2 min read

As the designs near completion, the Middle School Building Committee will be presenting a progress update at Westbrook High School, room 114 on Tuesday at 6 p.m.

“We’ve gone a long way since we last went out to the public,” said City Councilor John O’Hara, who chairs the committee with Westbrook Planning Board member Rene Daniel. “We owe the public a nice meeting.”

The committee and some 17 subcommittees having been working over the last few months on nailing down the layout of classrooms, offices and the library, choosing interior and exterior designs, developing landscaping plans and numerous other aspects of the building and grounds.
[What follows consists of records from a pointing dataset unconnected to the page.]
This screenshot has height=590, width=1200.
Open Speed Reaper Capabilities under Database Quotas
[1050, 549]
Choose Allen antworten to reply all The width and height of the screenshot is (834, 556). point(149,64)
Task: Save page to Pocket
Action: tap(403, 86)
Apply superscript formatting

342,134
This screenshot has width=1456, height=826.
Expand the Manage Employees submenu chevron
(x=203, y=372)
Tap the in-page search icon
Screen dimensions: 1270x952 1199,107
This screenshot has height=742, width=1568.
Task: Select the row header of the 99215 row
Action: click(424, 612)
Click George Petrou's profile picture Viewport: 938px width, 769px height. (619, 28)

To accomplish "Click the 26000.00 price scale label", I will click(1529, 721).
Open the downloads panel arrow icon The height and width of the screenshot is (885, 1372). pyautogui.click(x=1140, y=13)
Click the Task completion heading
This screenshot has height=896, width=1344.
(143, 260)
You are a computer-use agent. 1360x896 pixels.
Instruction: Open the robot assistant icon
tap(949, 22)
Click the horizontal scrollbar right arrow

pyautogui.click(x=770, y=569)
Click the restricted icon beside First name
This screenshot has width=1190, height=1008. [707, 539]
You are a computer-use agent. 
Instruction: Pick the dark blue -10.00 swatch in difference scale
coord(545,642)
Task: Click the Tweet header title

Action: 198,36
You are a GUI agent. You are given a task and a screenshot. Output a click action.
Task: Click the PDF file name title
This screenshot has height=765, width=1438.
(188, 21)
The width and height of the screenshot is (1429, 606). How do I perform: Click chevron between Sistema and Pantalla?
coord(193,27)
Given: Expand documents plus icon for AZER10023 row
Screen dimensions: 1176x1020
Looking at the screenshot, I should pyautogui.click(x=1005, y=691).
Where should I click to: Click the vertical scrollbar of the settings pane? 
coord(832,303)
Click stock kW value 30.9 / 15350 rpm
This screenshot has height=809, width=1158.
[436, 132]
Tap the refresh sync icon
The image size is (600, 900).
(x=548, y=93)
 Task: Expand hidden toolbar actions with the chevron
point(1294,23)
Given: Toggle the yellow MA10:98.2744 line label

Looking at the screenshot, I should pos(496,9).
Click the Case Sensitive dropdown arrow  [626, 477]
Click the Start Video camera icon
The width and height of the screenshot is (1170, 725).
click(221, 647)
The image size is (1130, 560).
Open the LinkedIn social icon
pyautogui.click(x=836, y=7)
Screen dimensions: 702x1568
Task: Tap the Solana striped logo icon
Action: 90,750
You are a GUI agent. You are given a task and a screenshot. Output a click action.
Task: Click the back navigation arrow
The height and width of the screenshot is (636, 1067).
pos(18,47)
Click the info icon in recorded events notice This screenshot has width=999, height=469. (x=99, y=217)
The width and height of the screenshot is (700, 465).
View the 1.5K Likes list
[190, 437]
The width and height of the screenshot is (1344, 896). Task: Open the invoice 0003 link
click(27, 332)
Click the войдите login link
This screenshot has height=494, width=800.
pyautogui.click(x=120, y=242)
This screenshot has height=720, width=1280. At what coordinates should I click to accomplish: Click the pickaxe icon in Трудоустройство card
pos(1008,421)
“I think the most exciting thing is the technology that will exist in the school. Not only in the building, but the whole campus will be wireless,” said Superintendent Stan Sawyer. The wireless Internet connection will allow projects and experiments to be completed outdoors. He suggested it may even increase the number of parents who can make it to games, since they’ll be able to work while they watch their children play.

For those involved in the project, the excitement around the building has not died down these months after voters approved the school at referendum in May.

“It’s long overdue for the middle school and our community,” said Sawyer.

Advertisement

Residents voted May 22 to approve a new, $29.4 million school, which would be state funded, and to authorize $4.1 million in local spending to pay for an auditorium.

Sawyer said Tuesday’s meeting will be an opportunity for the building committee, along with architect Dan Cecil of Harriman Associates, to give an update to the school committee, the Westbrook City Council and the community. Those at the meeting are encouraged to give feedback and suggestions on the various aspects of the building that will be presented.

For O’Hara, the building has a number of aspects that he considers “most exciting,” not the least of which is the first-class auditorium for the community, which could eventually bring in revenues as a prime performing arts space.

“That, and the way the building will be a green building is a really exciting part of this,” O’Hara said. The new middle school will be LEED certified, meaning it will meet the criteria of the Leadership in Energy and Environmental Design progam of the U.S. Green Building Council. It will use geothermal energy for climate control. Recent digging for the geothermal wells was successful, as much higher quantities of water than needed were found.

The school will be built on a 65-acre plot off Stroudwater Street, purchased from Thomas DeWolfe and Elizabeth Faye in 2006 for just under $990,000. O’Hara is enthused by the property, and thinks the purchase was one of the best decisions the city has made.

“That land belongs not only to the people that are here now, but for the people in the future to come. And leaving half of it green space, it’s unbelievable,” O’Hara said.